Prep 25 mins
Cook 7 mins
A fancy and fun way to dress up zucchini! You could leave out the salmon and make it vegetarian. Good either way!
Yogurt Dill Sauce
- 236.59 ml plain yogurt
- 59.14 ml finely chopped fresh dill
- salt and pepper
- 1 lemon, juice of
- 2 medium zucchini, ends trimmed
- 2 large idaho potatoes, scrubbed but not peeled
- 1 small red onion, thinly sliced and cut into julienned strips
- 29.58 ml olive oil
- salt and pepper
- 29.58 ml vegetable oil (for cooking)
- 473.18 ml baby greens
- 340.19 g norwegian smoked salmon (2 slices per serving) or 340.19 g gravlax (2 slices per serving)
- 118.29 ml chopped chives (to garnish)
- very thin lemon slice (to garnish)
- fresh ground black pepper
- To make sauce: In a ceramic or plastic bowl, combine all ingredients, cover, and chill.
- (If you are making sauce in advance, add lemon juice just before serving, or yogurt will separate).
- To make the pancakes: Grate zucchini and potatoes on the large hole side of a hand held box grater or in a food processor fitted with shredding disk.
- Put the grated vegs in a bowl and add onion, olive oil, salt and pepper.
- Preheat oven to 300*.
- In a 7 1/2" nonstick omelet pan, heat 1 teaspoons of the veg. oil together with 1/4 teaspoons of melted butter over med. high heat until hot.
- Pour 3/4 cup of the grated vegs. and spread mixture to the edges of pan, pressing down firmly with a rubber spatula to form a pancake about 1/4" thick.
- Cook about 3 mins., until edges begin to brown.
- Gently lift pancake with the spatula to check underside.

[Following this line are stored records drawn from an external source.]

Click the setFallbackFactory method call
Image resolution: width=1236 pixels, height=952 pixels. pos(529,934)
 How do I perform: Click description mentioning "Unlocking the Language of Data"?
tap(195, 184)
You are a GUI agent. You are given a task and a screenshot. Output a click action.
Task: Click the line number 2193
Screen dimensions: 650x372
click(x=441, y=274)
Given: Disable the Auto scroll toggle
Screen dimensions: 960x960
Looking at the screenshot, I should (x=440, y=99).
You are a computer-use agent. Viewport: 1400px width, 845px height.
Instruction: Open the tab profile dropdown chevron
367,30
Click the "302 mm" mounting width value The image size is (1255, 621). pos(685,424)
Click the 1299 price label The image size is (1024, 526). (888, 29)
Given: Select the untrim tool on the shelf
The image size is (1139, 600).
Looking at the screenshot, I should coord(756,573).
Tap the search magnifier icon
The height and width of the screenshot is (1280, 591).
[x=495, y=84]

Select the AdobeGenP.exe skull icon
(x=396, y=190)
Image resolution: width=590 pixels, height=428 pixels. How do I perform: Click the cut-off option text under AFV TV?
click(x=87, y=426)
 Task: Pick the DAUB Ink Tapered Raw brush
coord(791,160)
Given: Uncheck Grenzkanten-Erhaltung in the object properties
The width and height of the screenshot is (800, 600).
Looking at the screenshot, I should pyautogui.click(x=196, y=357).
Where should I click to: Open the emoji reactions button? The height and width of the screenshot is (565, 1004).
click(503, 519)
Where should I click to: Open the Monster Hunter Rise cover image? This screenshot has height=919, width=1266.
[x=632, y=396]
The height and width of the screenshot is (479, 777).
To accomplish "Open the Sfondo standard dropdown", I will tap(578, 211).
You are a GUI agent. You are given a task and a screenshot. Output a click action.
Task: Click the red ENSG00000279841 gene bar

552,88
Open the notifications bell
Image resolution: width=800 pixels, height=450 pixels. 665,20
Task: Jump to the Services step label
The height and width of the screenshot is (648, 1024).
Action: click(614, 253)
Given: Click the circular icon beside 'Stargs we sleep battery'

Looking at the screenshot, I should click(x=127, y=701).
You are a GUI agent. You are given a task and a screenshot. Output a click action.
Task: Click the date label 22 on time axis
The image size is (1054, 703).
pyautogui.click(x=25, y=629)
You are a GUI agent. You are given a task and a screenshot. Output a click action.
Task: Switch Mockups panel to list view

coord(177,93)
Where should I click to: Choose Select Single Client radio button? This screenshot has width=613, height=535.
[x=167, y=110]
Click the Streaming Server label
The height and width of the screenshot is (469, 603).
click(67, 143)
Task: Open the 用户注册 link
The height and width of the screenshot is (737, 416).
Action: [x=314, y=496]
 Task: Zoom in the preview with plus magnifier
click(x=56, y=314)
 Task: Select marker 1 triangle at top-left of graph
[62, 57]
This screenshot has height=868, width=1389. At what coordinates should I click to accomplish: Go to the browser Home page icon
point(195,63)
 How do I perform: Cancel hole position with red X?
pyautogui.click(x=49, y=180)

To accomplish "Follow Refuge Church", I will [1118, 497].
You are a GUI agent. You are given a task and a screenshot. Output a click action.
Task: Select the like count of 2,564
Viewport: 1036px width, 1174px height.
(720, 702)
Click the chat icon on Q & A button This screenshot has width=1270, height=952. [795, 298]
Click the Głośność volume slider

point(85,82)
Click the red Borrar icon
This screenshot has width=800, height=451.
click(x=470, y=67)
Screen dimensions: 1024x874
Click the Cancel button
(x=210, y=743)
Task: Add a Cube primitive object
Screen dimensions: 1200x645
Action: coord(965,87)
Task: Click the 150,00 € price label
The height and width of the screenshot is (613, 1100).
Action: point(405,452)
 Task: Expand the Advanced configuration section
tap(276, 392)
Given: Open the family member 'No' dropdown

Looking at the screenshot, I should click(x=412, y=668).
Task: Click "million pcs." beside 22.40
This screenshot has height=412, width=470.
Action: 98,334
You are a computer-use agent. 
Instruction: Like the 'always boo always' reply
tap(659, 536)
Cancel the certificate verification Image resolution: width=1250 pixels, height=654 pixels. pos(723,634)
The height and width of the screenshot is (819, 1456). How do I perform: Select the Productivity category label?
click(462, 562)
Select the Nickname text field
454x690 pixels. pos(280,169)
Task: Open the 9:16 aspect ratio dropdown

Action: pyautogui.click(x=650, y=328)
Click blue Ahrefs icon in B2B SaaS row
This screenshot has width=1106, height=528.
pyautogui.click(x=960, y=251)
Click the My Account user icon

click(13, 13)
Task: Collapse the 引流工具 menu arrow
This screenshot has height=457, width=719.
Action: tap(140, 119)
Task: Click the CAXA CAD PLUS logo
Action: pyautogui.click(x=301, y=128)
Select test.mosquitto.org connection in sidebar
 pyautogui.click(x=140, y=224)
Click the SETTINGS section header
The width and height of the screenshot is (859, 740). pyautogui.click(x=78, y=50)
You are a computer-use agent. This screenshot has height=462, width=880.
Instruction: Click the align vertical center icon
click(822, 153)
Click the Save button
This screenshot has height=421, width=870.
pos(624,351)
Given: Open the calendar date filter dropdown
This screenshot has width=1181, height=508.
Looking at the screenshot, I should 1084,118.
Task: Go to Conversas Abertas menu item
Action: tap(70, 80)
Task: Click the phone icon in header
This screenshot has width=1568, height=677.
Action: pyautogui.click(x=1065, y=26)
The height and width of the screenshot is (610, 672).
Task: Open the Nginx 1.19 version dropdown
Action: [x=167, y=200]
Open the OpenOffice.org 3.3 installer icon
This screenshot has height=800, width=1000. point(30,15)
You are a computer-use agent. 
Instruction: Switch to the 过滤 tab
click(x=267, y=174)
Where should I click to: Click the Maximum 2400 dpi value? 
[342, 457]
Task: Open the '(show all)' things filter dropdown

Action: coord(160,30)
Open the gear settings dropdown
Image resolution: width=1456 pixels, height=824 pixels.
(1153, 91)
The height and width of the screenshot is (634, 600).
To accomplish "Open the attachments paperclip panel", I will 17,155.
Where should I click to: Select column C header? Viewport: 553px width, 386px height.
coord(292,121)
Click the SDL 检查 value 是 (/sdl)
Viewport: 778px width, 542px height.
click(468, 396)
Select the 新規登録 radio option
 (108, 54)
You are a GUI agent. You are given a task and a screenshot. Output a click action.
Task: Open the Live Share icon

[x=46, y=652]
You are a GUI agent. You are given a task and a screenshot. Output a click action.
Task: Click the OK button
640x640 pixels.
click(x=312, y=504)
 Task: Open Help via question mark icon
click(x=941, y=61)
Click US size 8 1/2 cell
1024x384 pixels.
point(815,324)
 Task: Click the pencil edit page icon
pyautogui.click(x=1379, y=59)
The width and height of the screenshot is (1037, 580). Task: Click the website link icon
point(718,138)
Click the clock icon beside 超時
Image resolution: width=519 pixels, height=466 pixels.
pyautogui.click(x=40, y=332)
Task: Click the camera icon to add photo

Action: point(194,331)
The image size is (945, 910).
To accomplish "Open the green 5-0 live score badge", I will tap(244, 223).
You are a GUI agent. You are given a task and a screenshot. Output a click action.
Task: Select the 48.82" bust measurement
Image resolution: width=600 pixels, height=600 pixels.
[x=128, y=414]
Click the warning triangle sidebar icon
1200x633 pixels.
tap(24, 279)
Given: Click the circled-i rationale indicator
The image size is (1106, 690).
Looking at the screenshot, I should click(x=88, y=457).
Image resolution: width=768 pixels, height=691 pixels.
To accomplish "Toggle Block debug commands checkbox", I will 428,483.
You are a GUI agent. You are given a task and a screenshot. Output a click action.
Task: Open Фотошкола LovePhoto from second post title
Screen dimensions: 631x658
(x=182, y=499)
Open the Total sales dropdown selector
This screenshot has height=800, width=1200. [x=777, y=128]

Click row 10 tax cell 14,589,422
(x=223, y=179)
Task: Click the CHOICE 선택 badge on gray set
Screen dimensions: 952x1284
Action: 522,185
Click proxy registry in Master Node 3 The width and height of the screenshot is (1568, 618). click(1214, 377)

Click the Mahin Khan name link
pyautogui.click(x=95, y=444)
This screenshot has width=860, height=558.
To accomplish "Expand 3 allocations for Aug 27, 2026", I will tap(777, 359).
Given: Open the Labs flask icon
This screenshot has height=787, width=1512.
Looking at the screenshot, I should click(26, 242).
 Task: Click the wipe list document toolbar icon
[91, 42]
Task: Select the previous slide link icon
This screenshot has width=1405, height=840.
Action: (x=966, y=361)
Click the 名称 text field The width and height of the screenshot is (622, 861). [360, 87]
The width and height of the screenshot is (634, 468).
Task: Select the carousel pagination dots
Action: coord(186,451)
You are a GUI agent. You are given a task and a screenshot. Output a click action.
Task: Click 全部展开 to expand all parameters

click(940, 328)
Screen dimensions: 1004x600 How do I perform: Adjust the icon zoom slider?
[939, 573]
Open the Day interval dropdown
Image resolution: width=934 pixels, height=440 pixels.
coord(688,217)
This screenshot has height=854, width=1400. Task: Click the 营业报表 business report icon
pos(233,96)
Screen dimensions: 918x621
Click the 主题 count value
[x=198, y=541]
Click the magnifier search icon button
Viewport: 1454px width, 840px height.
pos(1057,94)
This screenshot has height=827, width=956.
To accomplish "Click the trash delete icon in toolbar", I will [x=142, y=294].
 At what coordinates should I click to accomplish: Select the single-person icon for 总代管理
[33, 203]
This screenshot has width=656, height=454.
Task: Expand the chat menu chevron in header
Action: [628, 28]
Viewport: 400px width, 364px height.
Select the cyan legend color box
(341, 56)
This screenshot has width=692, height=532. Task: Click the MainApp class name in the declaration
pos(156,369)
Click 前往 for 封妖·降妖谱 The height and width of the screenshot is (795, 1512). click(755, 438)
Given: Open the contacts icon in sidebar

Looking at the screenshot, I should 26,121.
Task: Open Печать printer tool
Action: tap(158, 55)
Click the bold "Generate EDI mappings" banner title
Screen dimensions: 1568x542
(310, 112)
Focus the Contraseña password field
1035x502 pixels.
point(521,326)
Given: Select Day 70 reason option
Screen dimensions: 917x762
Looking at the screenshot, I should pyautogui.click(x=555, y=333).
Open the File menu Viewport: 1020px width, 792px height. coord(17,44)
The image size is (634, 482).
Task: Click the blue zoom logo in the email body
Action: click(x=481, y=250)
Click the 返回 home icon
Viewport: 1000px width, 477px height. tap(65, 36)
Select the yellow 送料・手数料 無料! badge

If deep golden brown in color turn or flip the pancake and cook 3 to 4 minutes more, until golden.
- Remove pancake to paper towel to drain, then transfer to a baking sheet.
- Place in oven to keep warm.
- Make more pancakes in same manner (add 1 teaspoons of oil and a bit of butter for each one).
- To serve, put a generous 1/4 cup of greens on 6 salad plates.
- Spread each pancake with 2 tbls. yogurt dill sauce, then put pancake on greens.
- Arrange 2 slices of salmon on top.
- Garnish with chives, lemon slices, pepper.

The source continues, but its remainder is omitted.